═════ TEXTAUSZUG ═════
Literaturnobelpreis 2019: Peter Handke und Olga Tokarczuk

Es ist soweit! Die Akademie hat sich entscheiden.

Nachdem es im letzten Jahr im Sog einiger Skandale, die durch die #metoo-Bewegung aufgedeckt wurden, keinen Literaturnobelpreis gab, ist auch die diesjährige Entscheidung zumindest umstritten.

Literaturnobelpreis 2019 für Peter Handke

Die Wahl der Jury fiel auf den in Frankreich lebenden Österreicher Peter Handke. Die Akademie begründete dies mit seiner Kritik an gedankenlosen Sprachschablonen und seiner analytischen Betrachtung der Entfremdung zwischen Mensch und Umwelt, nicht zuletzt durch die mediale Bildüberflutung, die den Menschen von sich selbst entfremde.

Politisch ist er jedoch seiner proserbischen Position während der Jugoslawienkriegen sehr umstritten. So zitiert der „Guardian“ den slowenischen Philosophen Slavoj Zizek, zu Handkes früherer Aussage, der Literaturnobelpreis gehöre abgeschafft, sagt, dass die Entscheidung beweise, „dass Handke recht hatte“. Auch die Washington Post reagierte kritisch: „Handkes Sieg kommt nicht ohne Kontroverse. Das Komitee, das so darauf bedacht war, die jüngsten Skandale hinter sich zu lassen, könnte gerade in einen neuen gestolpert sein“, heißt es.
═════
■ **AUFGABE 1**: In welchem Land lebt Peter Handke laut dem Textauszug zum Literaturnobelpreis 2019?
■ **AUFGABE 2**: Nenne alle Personen, die im Textauszug zum Literaturnobelpreis 2019 namentlich vorkommen.
Die Daten haben hiermit nichts zu tun.
═════ GESAMMELTE DATEN ═════
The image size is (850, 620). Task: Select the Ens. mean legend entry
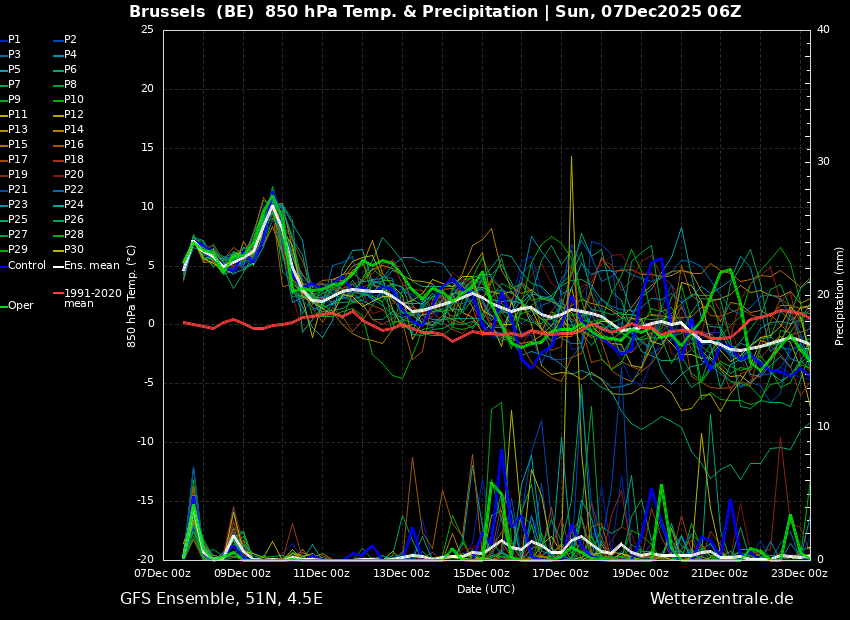pyautogui.click(x=86, y=266)
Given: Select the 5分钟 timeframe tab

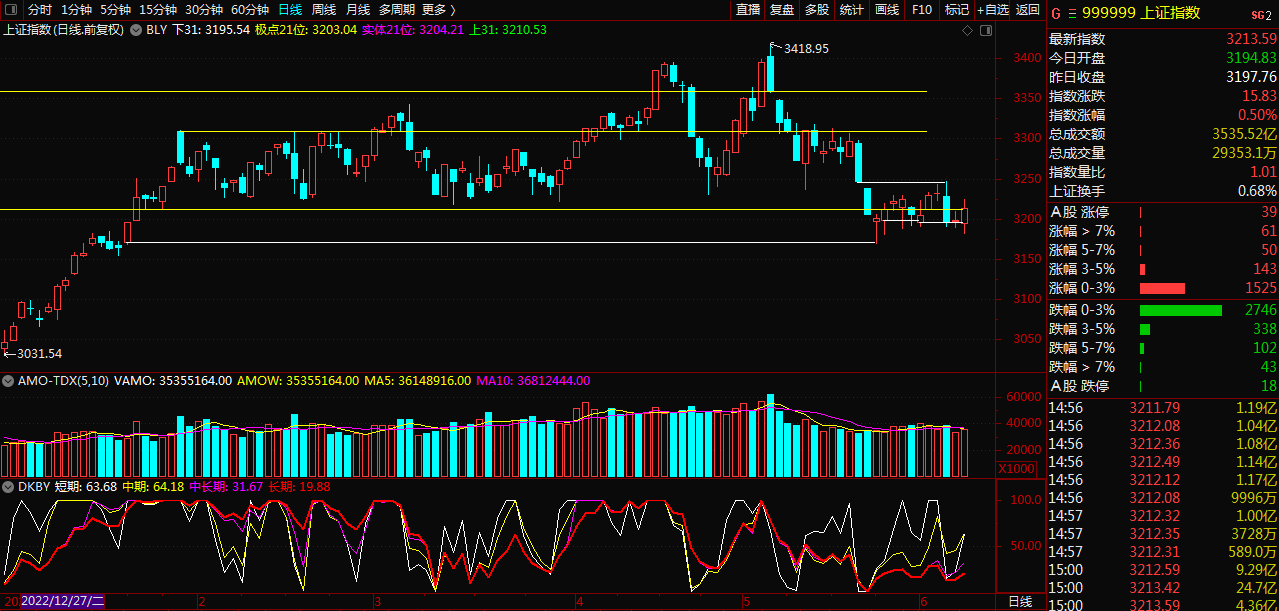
═════
■ **ERGEBNIS 1**: In Frankreich.

■ **ERGEBNIS 2**: Peter Handke, Olga Tokarczuk, Slavoj Zizek